Three reliable studies (Klimisch 2, reliable with restrictions) were identified for long-term toxicity to aquatic invertebrates and included in a weight of evidence approach to cover this endpoint. Lürling and Tolman (2010) exposed Daphnia magna to lanthanum, supplied as La(NO3)3, and observed adverse effects on reproduction at concentrations higher than 0.1 mg La/L (NOEC). In the study of Bogers (1995), Daphnia magna neonates were exposed for 21 days to increasing lanthanum concentrations (supplied as LaCl3). Mortality seemed to be the most sensitive endpoint. The 21-d NOEC and EC50 were reported to be 0.1 and 0.552 mg La/L, respectively. Finally, in the study of Barry and Meehan (2000), Daphnia carinata neonates were exposed to a series of lanthanum concentrations (supplied as LaCl3) until their third brood was produced. The most sensitive endpoint seemed to be survival and age at maturity. A NOEC and LOEC of 0.03 and 0.039 mg La/L were obtained, respectively, for both endpoints. The NOEC of 0.03 mg La/L, corresponding to a NOEC of 0.068 mg La(CH3COO)3/L was selected as key value and will be taken forward for classification. For classification purposes, it is essential to note that this value corresponds to a NOEC of 0.07 mg/L, when expressed as La(NO3)3; meaning that lanthanum trinitrate is very toxic to aquatic invertebrates with long lasting effects.

Only one fish study was identified as containing relevant and reliable information on long-term toxicity to fish (Bogers, 1995).
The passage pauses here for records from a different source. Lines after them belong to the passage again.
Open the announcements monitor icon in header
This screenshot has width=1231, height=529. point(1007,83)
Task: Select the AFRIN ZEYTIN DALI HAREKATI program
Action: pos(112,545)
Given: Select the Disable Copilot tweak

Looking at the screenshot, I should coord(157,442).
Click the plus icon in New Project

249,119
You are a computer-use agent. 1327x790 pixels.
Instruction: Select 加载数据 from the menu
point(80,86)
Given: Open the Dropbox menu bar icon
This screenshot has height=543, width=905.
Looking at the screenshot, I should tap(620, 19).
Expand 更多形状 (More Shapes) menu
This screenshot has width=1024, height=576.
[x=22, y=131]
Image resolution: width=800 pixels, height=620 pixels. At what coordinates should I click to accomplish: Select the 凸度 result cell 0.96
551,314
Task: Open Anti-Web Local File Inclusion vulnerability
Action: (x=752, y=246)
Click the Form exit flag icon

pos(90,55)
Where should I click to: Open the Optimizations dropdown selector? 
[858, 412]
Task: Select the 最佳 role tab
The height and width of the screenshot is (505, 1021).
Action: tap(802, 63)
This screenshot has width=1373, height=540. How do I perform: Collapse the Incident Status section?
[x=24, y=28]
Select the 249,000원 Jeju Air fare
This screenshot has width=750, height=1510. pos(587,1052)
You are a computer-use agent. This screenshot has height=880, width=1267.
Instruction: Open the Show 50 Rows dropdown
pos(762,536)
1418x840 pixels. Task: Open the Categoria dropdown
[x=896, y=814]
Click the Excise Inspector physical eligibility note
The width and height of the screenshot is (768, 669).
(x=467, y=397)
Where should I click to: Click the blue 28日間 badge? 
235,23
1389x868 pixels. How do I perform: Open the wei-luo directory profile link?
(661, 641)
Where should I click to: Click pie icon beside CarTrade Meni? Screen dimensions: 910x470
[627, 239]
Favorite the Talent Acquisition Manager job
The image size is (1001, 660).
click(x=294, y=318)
In this study, carp (Cyprinus carpio) were exposed for 21 days to LaCl3, yielding a 21-d NOEC (based on mortality) of 0.26 mg La/L and a 21-d LC50 of > 5 mg La/L, based on geometric means of measured dissolved La concentrations. This study was however performed according to OECD guideline 204 (Fish, Prolonged toxicity test), which is insufficient to cover this endpoint in the absence of real long-term studies. The study lasted one week longer than recommended by the guideline (i.e., 21 instead of 14 days), however, since only mortality was studied as endpoint, the study can only be considered as a supporting study. Therefore, the NOEC cannot be taken into account for classification purposes.


The acute tests with Daphnia and fish were performed at different water hardness levels. The LC50 for the fish study (0.39 mg La/L) was obtained in a test medium with a water hardness of 125 mg CaCO3/L. The EC50 values obtained for daphnids were 3.0 mg La/L for Daphnia magna at a water hardness of 250 mg CaCO3/L and 1.180, 0.049 and 0.0432 mg La/L for Daphnia carinata at water hardness levels of 160, 98 and 22 mg CaCO3/L, respectively. Based on this information, it is expected that for daphnids a lower EC50 would be obtained at a water hardness of 125 mg CaCO3/L than the LC50 obtained in the fish study at that water hardness level. Therefore, daphnids were considered the most sensitive group of organisms, acutely.